-- Opening Marker --
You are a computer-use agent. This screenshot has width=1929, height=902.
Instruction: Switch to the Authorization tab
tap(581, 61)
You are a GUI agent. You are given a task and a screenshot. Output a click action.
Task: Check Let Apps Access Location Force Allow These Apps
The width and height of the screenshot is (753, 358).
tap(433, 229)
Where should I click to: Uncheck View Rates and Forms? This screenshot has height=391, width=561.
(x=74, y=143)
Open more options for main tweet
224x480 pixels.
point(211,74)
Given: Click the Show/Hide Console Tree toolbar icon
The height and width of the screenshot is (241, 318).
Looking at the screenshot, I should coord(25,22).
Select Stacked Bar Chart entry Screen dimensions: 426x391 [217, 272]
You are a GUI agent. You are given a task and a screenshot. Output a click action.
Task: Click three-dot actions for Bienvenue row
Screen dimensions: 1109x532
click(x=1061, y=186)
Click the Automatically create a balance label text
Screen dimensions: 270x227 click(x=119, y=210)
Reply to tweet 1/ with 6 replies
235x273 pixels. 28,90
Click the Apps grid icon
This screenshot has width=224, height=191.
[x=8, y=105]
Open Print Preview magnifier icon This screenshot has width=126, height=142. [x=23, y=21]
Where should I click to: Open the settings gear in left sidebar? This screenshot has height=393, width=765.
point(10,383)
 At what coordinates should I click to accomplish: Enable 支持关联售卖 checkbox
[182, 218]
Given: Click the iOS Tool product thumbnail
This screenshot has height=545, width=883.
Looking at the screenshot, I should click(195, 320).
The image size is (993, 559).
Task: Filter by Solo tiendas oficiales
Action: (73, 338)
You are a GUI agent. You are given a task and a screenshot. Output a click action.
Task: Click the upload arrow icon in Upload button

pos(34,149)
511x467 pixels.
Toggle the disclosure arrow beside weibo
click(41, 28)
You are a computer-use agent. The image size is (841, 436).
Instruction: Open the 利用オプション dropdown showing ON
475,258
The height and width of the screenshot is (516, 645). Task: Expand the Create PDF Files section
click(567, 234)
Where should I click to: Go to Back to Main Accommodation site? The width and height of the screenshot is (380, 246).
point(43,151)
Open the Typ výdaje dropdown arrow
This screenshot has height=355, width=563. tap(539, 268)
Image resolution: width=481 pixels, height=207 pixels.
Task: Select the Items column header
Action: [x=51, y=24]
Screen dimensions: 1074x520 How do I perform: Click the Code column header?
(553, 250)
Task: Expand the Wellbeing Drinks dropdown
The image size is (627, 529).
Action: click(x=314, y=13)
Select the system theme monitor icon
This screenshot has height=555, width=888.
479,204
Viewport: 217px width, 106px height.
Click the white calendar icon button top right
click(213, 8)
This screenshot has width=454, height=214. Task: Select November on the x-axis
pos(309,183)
-- Closing Marker --
Could you reproduce, exactly, every line above from the line with "Task: Check Let" to the line with "Given: Click the Show/Hide", and no other line? Both ends count.

» **Exercise output**
Task: Check Let Apps Access Location Force Allow These Apps
The width and height of the screenshot is (753, 358).
tap(433, 229)
Where should I click to: Uncheck View Rates and Forms? This screenshot has height=391, width=561.
(x=74, y=143)
Open more options for main tweet
224x480 pixels.
point(211,74)
Given: Click the Show/Hide Console Tree toolbar icon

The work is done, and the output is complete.